COMERCIO LOCAL
El bar de un pueblo de Navarra cumple 60 años y revoluciona sus calles con los Tenampas
La celebración ha sacado a la calle a cientos de vecinos y ha dejado imágenes de ambiente festivo, música y mucha participación.
El bar Sevilla ha revolucionado este fin de semana un pueblo de Navarra al celebrar por todo lo alto sus 60 años de historia con una gran fiesta popular y la actuación de Los Tenampas, un conocido grupo navarro de rancheras y canciones mexicanas.
La cita del pasado sábado 21 de marzo de 2026 ha quedado marcada en este veterano establecimiento de la zona media de Navarra, a solo 30 kilómetros de Pamplona, que ha querido compartir el aniversario con toda la localidad. La celebración ha sacado a la calle a cientos de vecinos y ha dejado imágenes de ambiente festivo, música y mucha participación.
Todo ha ocurrido en Mendigorría, donde la fiesta del Bar Sevilla ha tomado las calles con la juventud del pueblo completamente entregada. El propio grupo musical ha compartido después su experiencia en redes sociales con un mensaje de agradecimiento: “Disfrutando muchísimo del 60 aniversario del Bar Sevilla. Gracias a Susana y Carlos por tratarnos tan bien y hacernos sentir como en casa…”.
Detrás de la barra sigue Carlos Sarriguren Ugalde, que ha resumido su vida entera en torno a este negocio familiar. “Llevo trabajando en el bar desde que nací. Desde que volví de la mili. Hemos vivido aquí toda la vida”, ha asegurado a Navarra.com, con la naturalidad de quien ha crecido entre cafés, partidas y vecinos.

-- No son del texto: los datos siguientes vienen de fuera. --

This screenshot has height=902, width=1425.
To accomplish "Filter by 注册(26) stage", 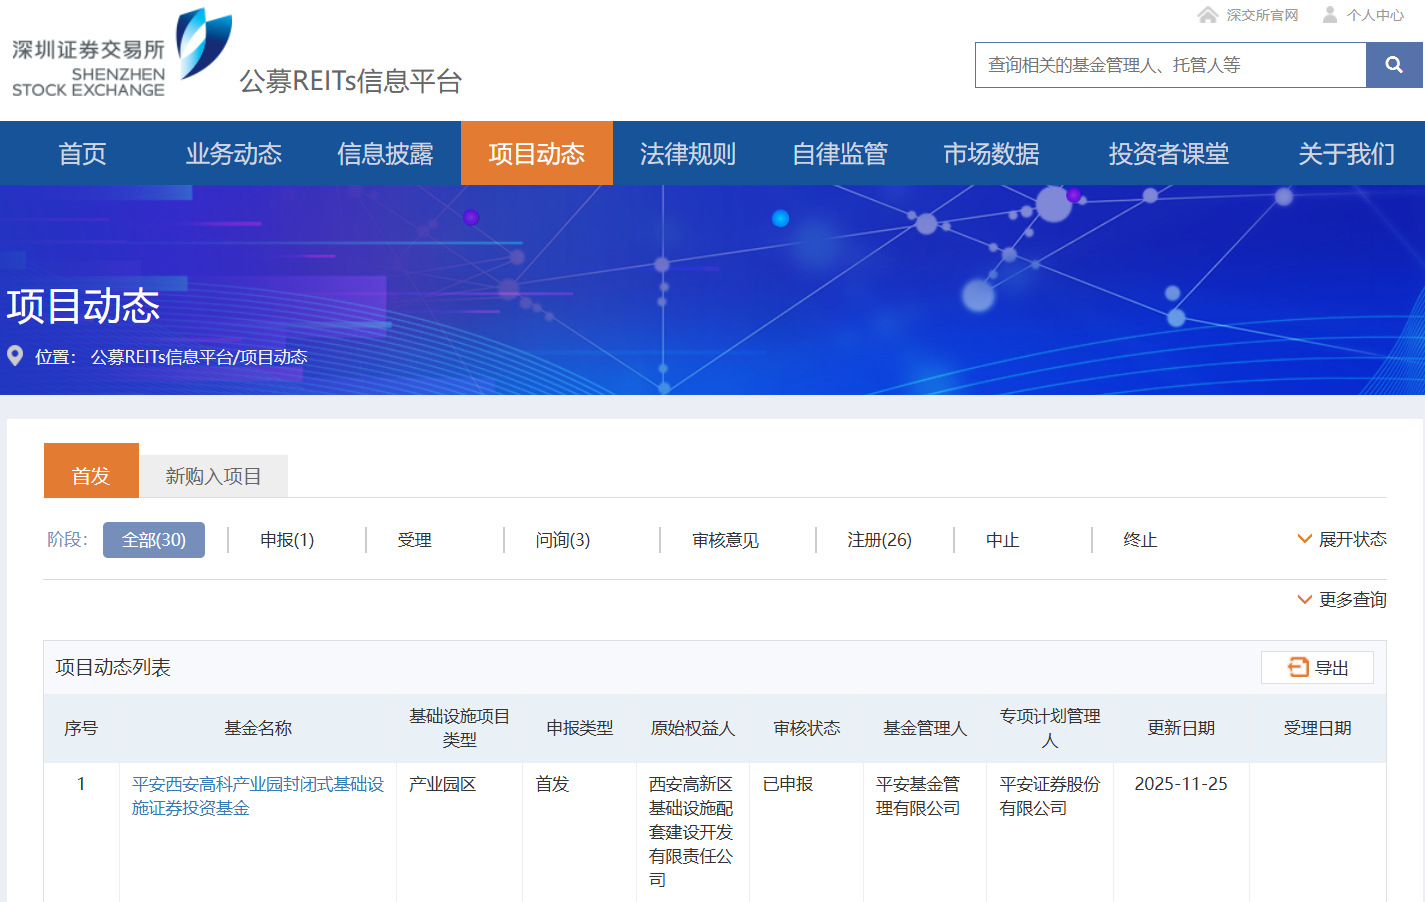I will click(879, 540).
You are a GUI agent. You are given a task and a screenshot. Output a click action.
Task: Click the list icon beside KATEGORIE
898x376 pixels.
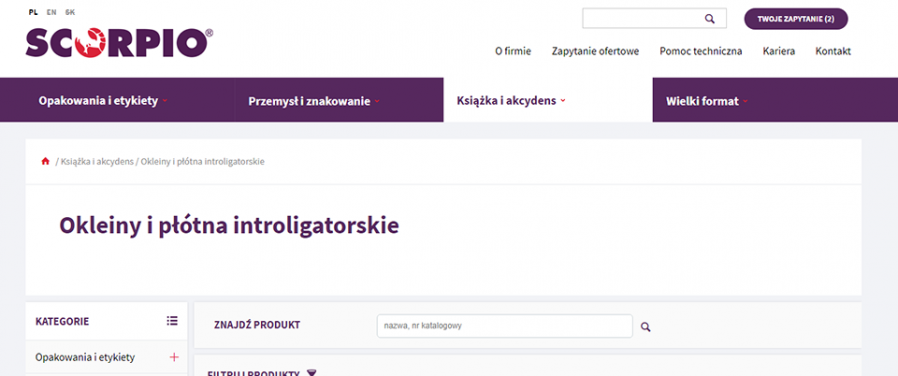point(172,321)
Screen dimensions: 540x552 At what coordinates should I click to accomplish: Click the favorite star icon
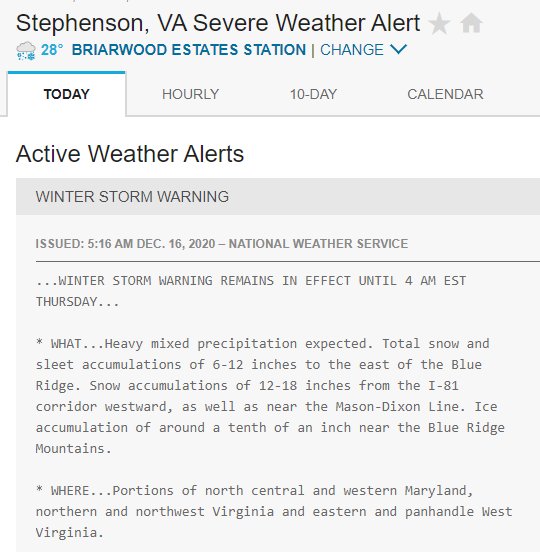pyautogui.click(x=439, y=24)
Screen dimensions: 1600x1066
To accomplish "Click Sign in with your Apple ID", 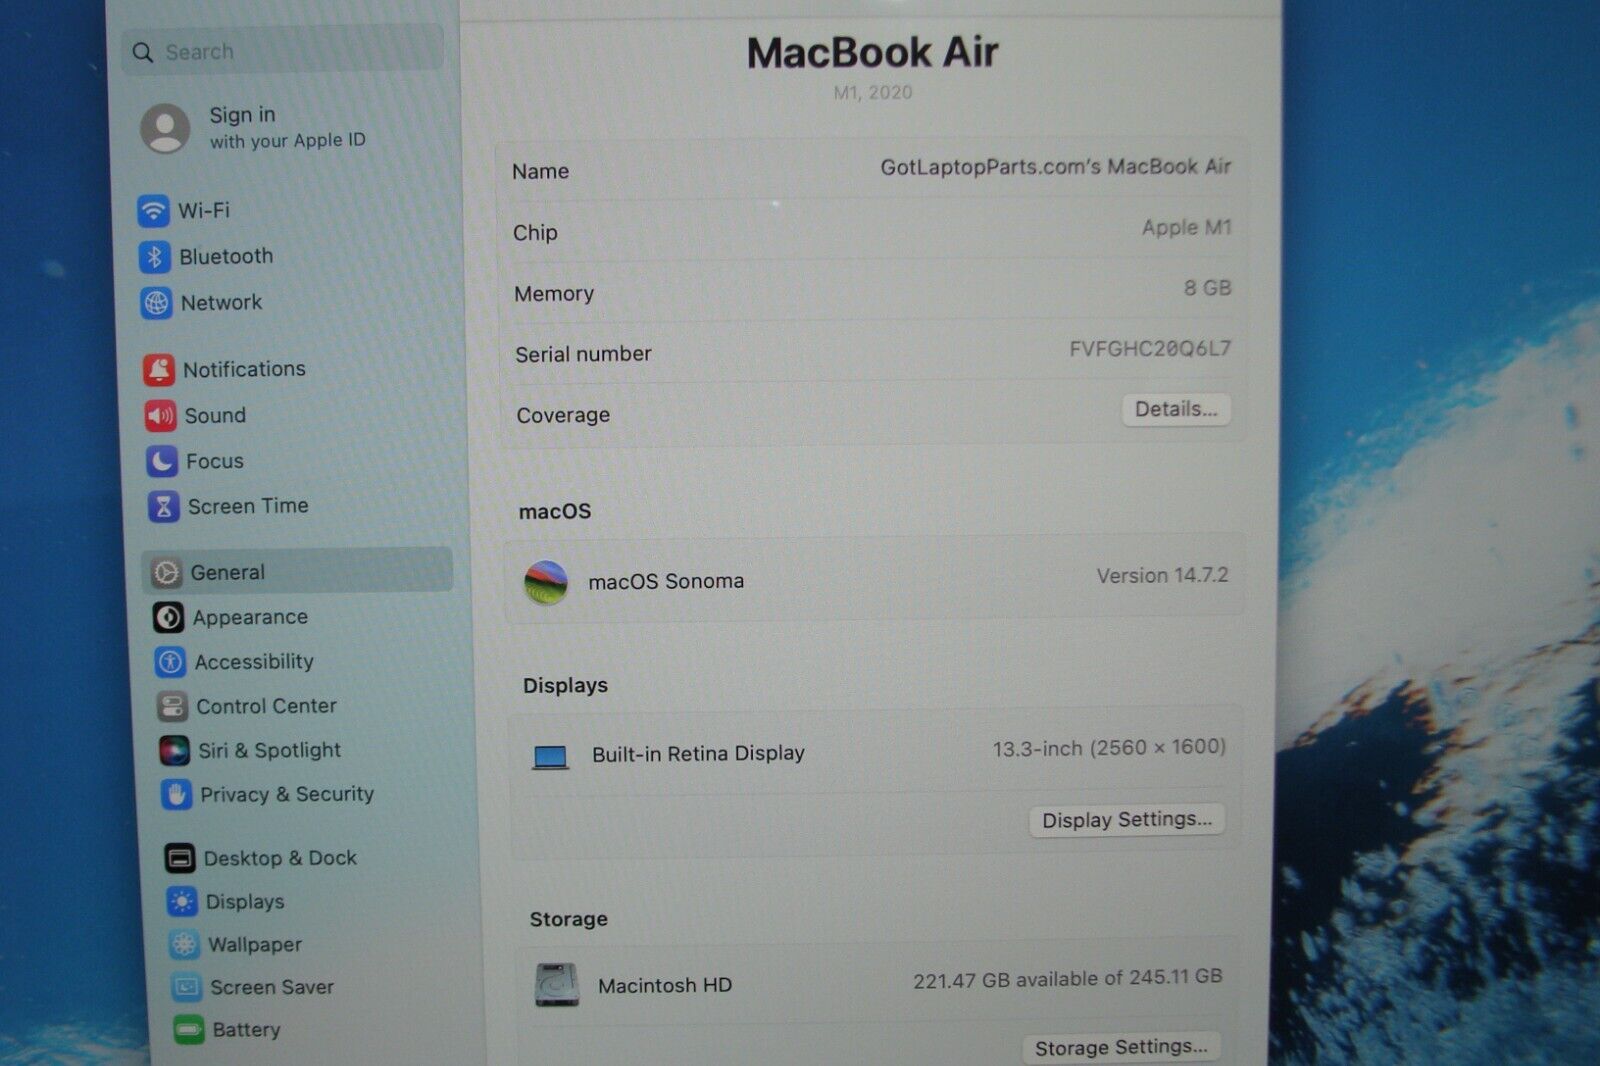I will coord(286,128).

La historia del Bar Sevilla se remonta a su bisabuela, Andresa, que fue quien lo fundó. Más tarde, tras un cierre, fue su padre, Arturo Sarriguren, quien volvió a levantar la persiana en 1966. Desde entonces, el local ha seguido siendo una referencia en el pueblo.
En la actualidad, Carlos lo mantiene junto a su mujer, Susana Garrido González, de 56 años. “Nosotros hemos vivido siempre del bar. No es como antes, pero no nos vamos a quejar”, ha explicado.

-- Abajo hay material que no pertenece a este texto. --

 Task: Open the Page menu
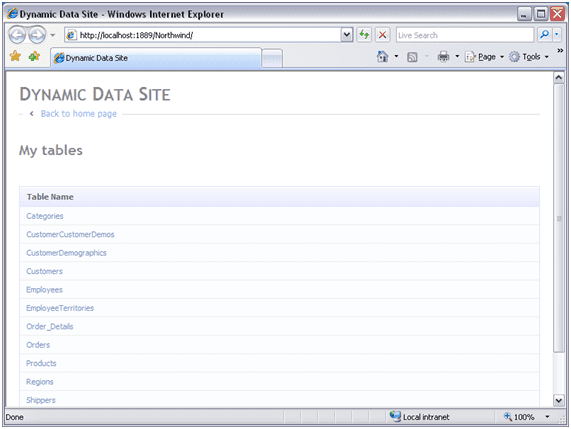[x=484, y=56]
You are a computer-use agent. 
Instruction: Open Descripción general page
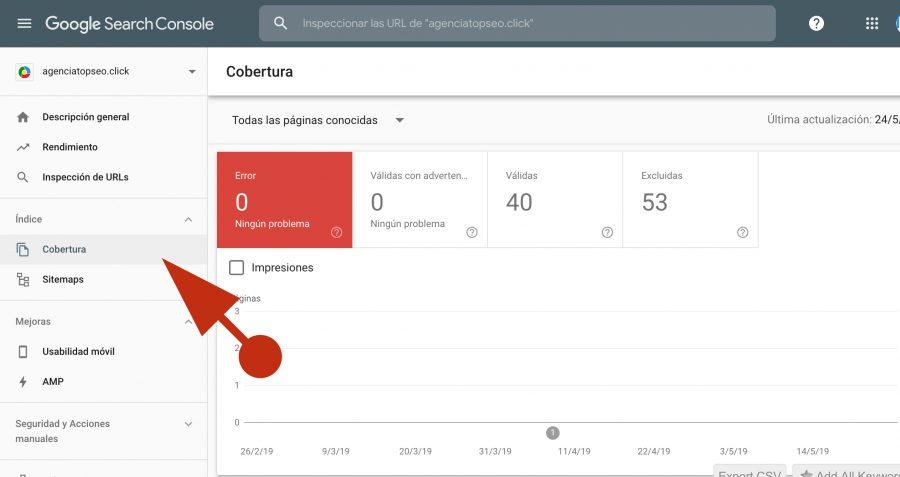click(85, 117)
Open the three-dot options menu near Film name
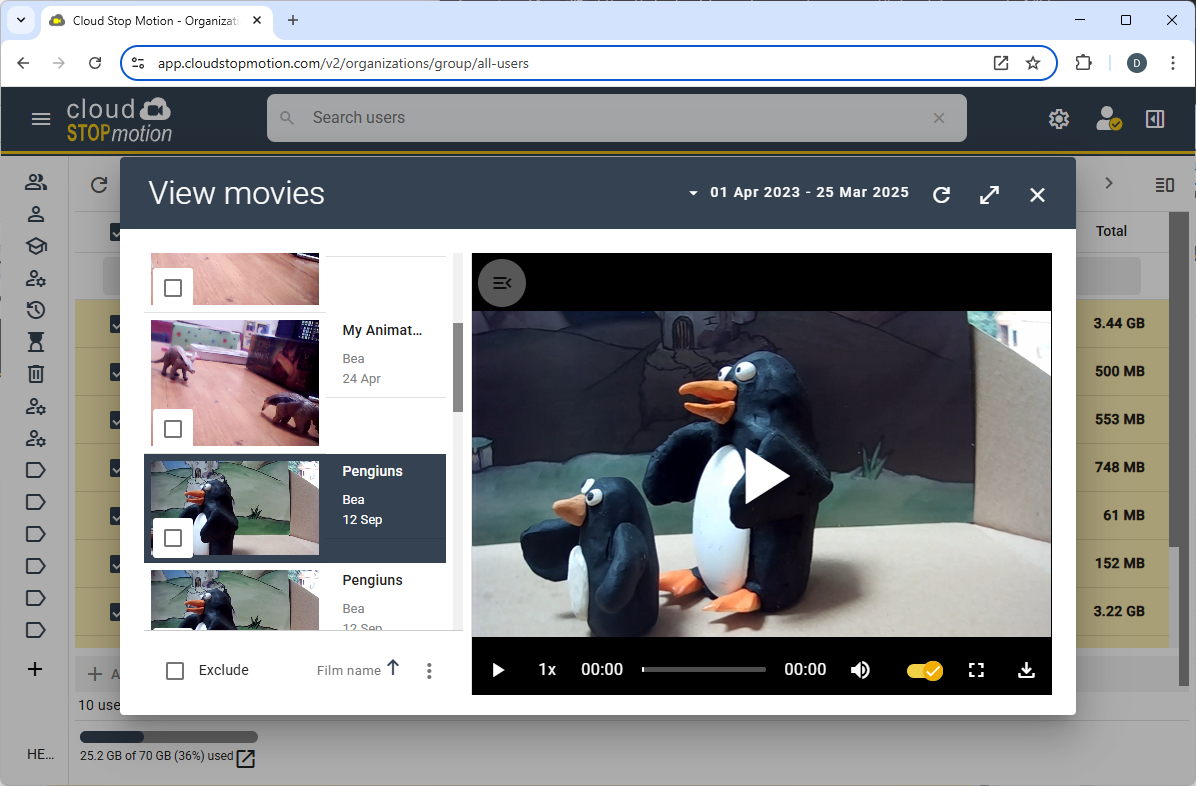1196x786 pixels. point(429,670)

Su caso tiene todavía más valor en un municipio donde han ido desapareciendo otros establecimientos. Carlos ha visto cerrar tres bares de Mendigorría: el Igartza, el Calpurnia y el centro parroquial. El Sevilla, en cambio, ha resistido. “Por circunstancias, solo quedamos nosotros”, ha señalado.

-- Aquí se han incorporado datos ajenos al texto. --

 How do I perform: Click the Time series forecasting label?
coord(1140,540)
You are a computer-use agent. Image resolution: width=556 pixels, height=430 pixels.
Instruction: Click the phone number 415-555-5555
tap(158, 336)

La receta para aguantar durante décadas, según cuenta, ha sido tan sencilla como dura: trabajar sin descanso y adaptarse a los nuevos tiempos. Ahora el negocio centra la cocina en los fines de semana, cuando sirven cenas con platos combinados, bocadillos y hamburguesas. “No merece la pena abrir la cocina el resto de los días”, ha reconocido.
El funcionamiento diario del local apenas cambia. Abre a las 12 del mediodía y cierra los lunes para descansar. El resto del tiempo, sigue siendo un punto de encuentro habitual para los vecinos. “Aquí la gente viene a echar las partidas y con la gente del pueblo, siempre bien”, ha contado.
Pese al aniversario y al éxito de la celebración, el futuro del negocio no está asegurado. Carlos ha admitido que no hay relevo familiar para continuar con el bar cuando él lo deje. “Mis dos hijos tienen sus propios caminos. Imanol trabaja en Volkswagen y Marina es auxiliar de enfermería”, ha explicado.
Durante los fines de semana le ayudan dos jóvenes estudiantes, pero también ahí ve un problema que comparten muchos negocios de hostelería en los pueblos. “Esto es muy sacrificado y la gente joven no quiere trabajar”, ha lamentado.
Aun así, Carlos sigue al pie del cañón después de toda una vida vinculada al establecimiento. “Desde que acabé la mili, esto ha sido mi vida laboral. Son 36 años de trabajo desde 1990”, ha dicho con orgullo, mientras el Bar Sevilla suma seis décadas de historia convertido en el último bar que resiste en Mendigorría.